他者受容を基調となる世界を求めて
こんにちは。室谷光一郎です。
年末も近付き、皆さん、今年を振り返られることが多いのではないでしょうか。月並みですが、私も色々と振り返りつつ、そして、来年に思いを馳せている今日この頃です。
そして、そんな中、今年の世界は「分断」と「他者理解の欠如」だったのではないかと感じております。
ご存知の通り、世界的に、経済、政治の分野において保護主義的な傾向が高まり、「異なる」他者を理解しようとするとよりも、「異なる」他者との違いを強調し、〇〇ファーストなどという自己中心的な風潮となっております。自己と他者を分断し、分断した他者に対する共感をすることはおろか、他者を理解しようともしない、そんな社会風潮となっていることがとても気になります。
弁護士の仕事は依頼者の代理人となって、「他者」である相手方と交渉をしたり、裁判をすることですが、「他者」である相手方の真意や主張を理解しないと、妥当な結論を得られないことが多々あります。私たちの日常生活や業務においてさえ、他者理解はとても重要なことです。
それにもかかわらず、世界は「分断」、「他者理解の欠如」へと迷走しているように思われ、正直、暗澹なる思いを持っております。
が、そんな思いの中、久しぶりに、トルストイ「戦争と平和」を読み直しました。ナポレオン戦争のさなかのロシア貴族の興亡を青年の恋と新しい時代への目覚めを点描しながら描かれている小説ですが、貴族と農民、ロシア人とフランス人、男と女が、互いに分断し、他者のことを理解しない中で、時代の変革の予兆を感じながら、農民という大地に足がついた人々の視点から様々な分断を統合し、そして、他者理解がなされていく様が描かれております。

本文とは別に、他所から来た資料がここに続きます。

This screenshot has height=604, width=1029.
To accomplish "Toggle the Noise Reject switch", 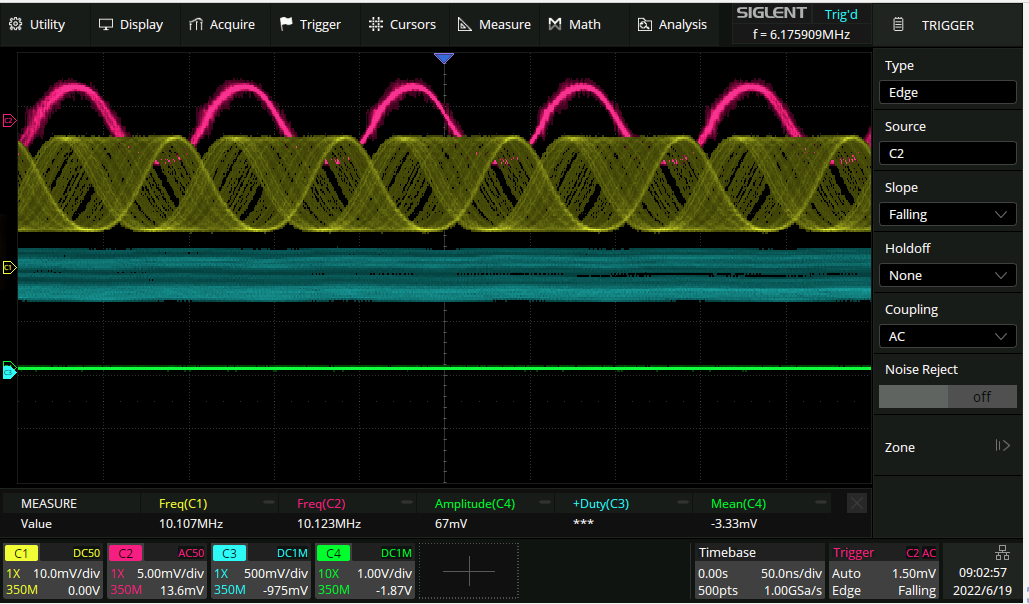I will point(947,396).
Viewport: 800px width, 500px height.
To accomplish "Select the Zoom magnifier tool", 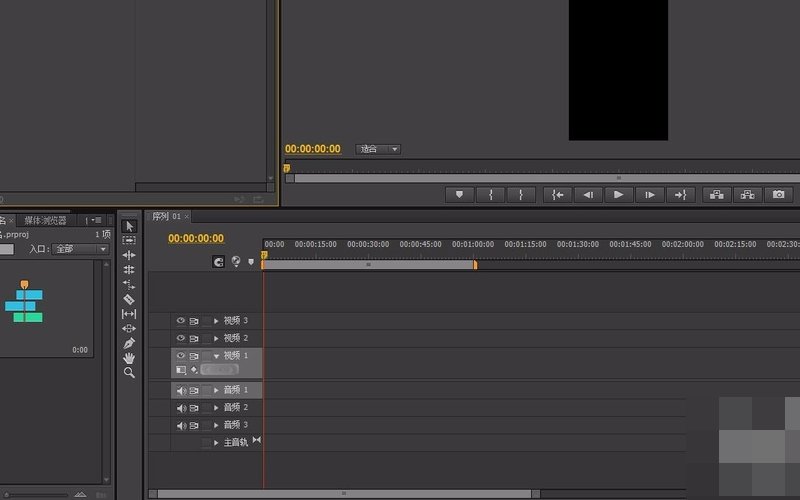I will point(129,372).
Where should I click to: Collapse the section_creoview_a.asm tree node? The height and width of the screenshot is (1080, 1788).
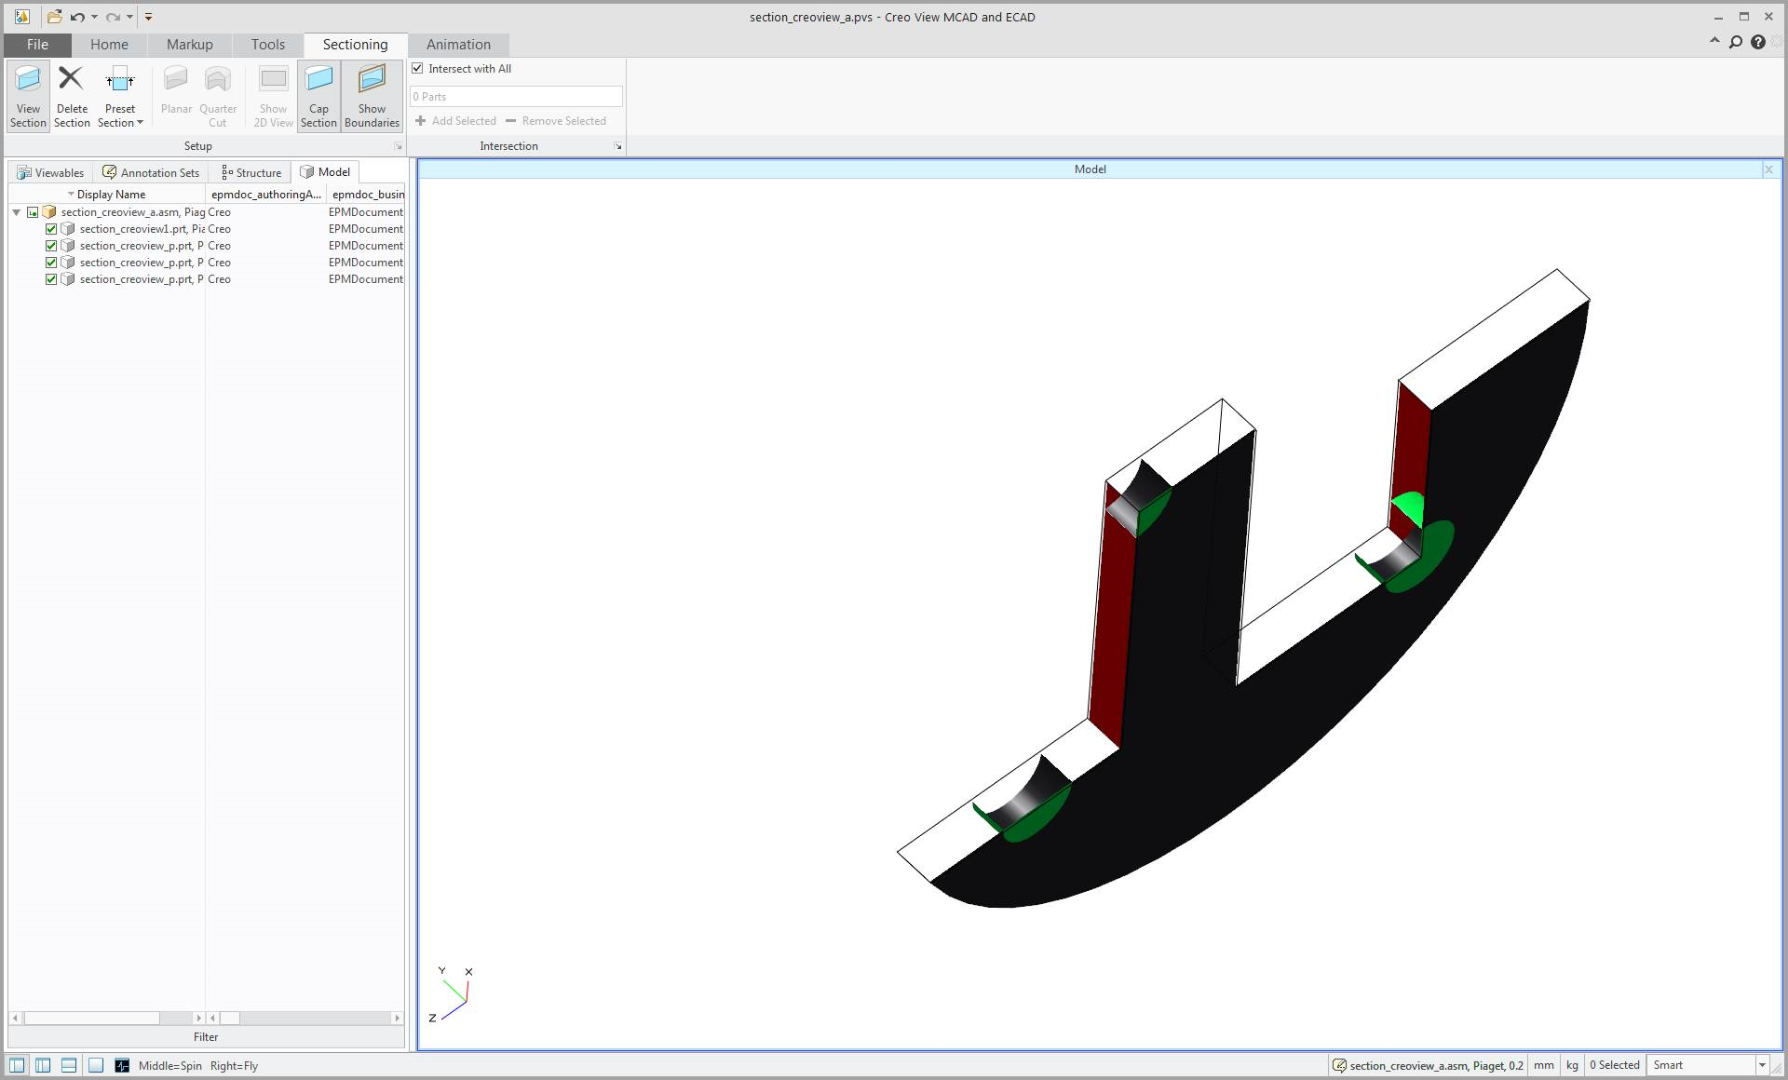[x=16, y=212]
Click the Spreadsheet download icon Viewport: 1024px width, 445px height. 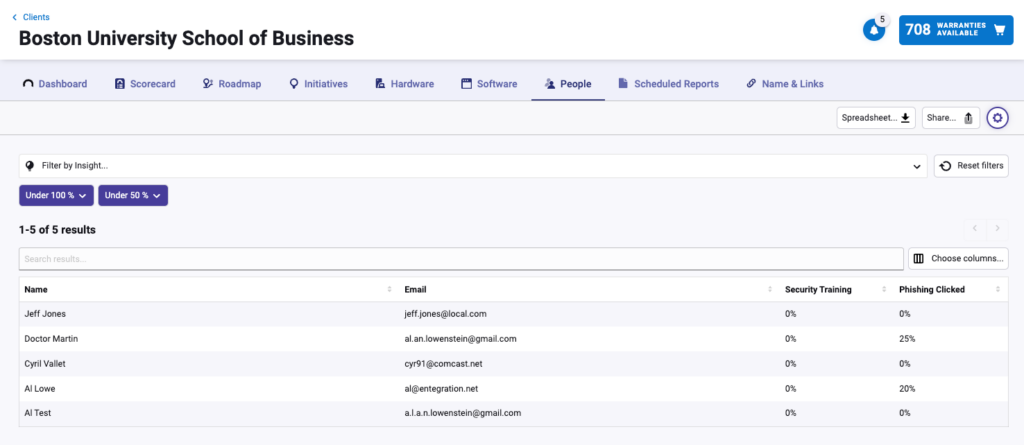click(x=905, y=118)
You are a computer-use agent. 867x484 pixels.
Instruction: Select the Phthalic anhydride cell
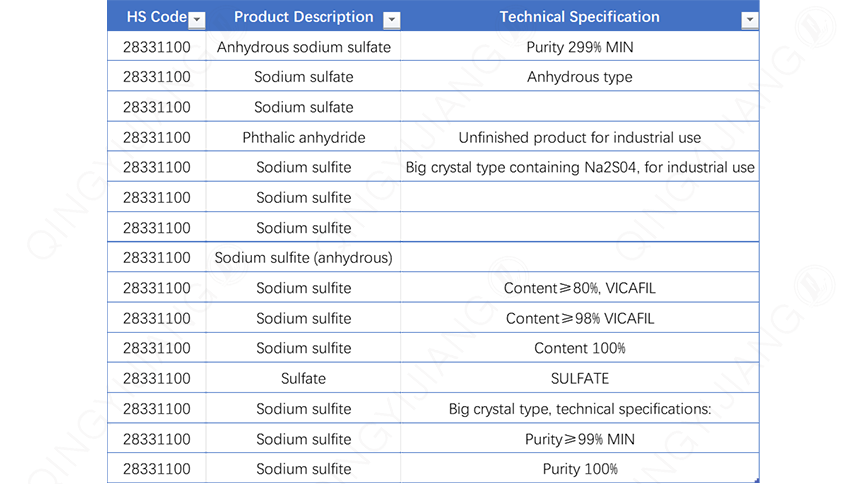click(303, 137)
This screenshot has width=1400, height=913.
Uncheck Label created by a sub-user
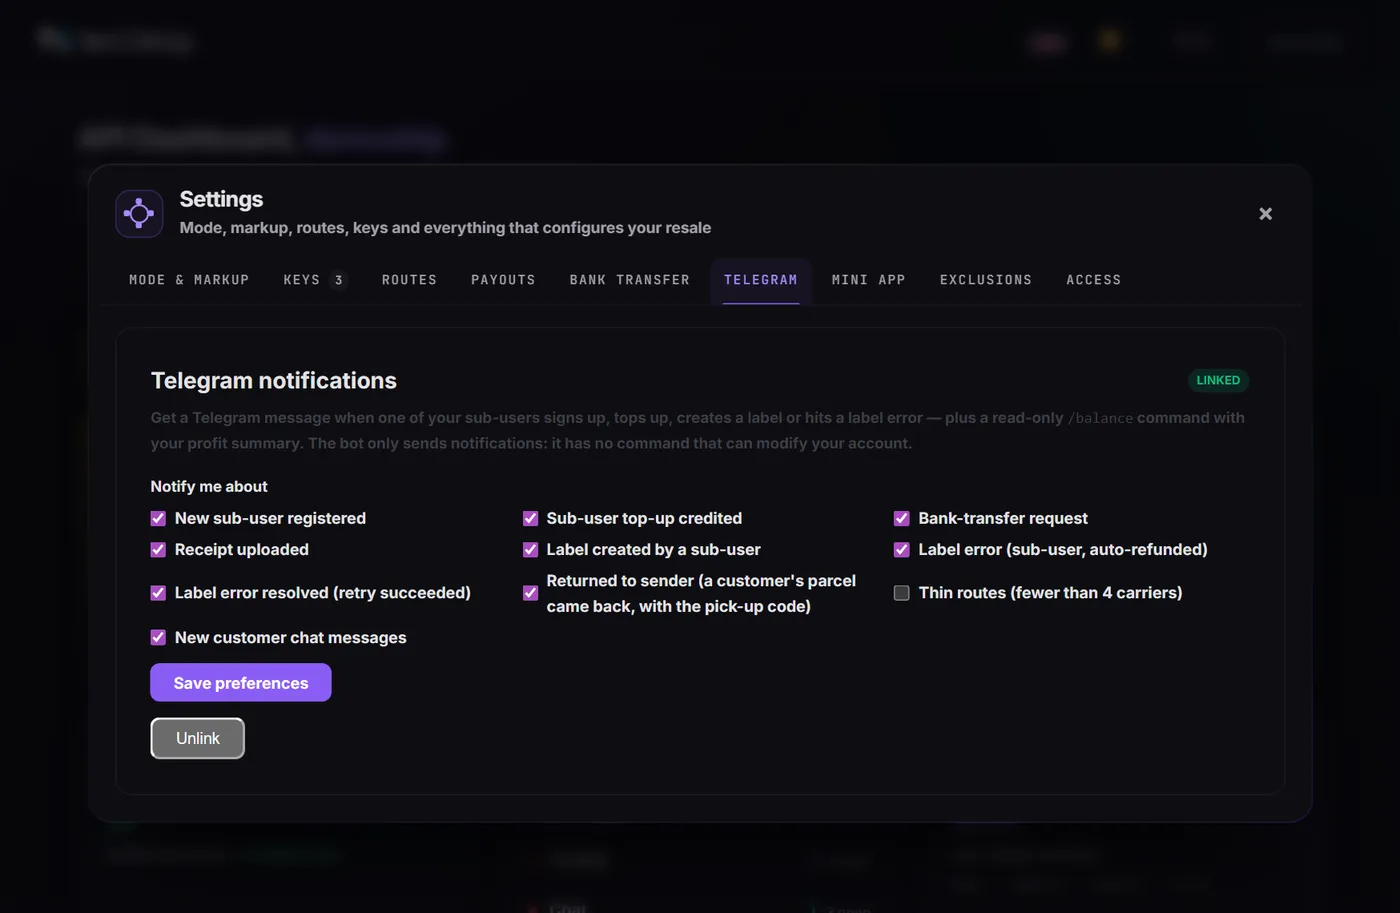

確かに、現在、世界は、「分断」、「他者理解の欠如」の迷走かもしれません。が、大地・日常生活に足がついた人々の視点がもっと重視され、そして、大地・日常生活で連続している他者へと想像力を働かすことができるような時代になれば、現在の時代は乗り越えられるのではないか、そんな気がしております。
来年は、「他者受容」を基調となる世界であって欲しいと思います。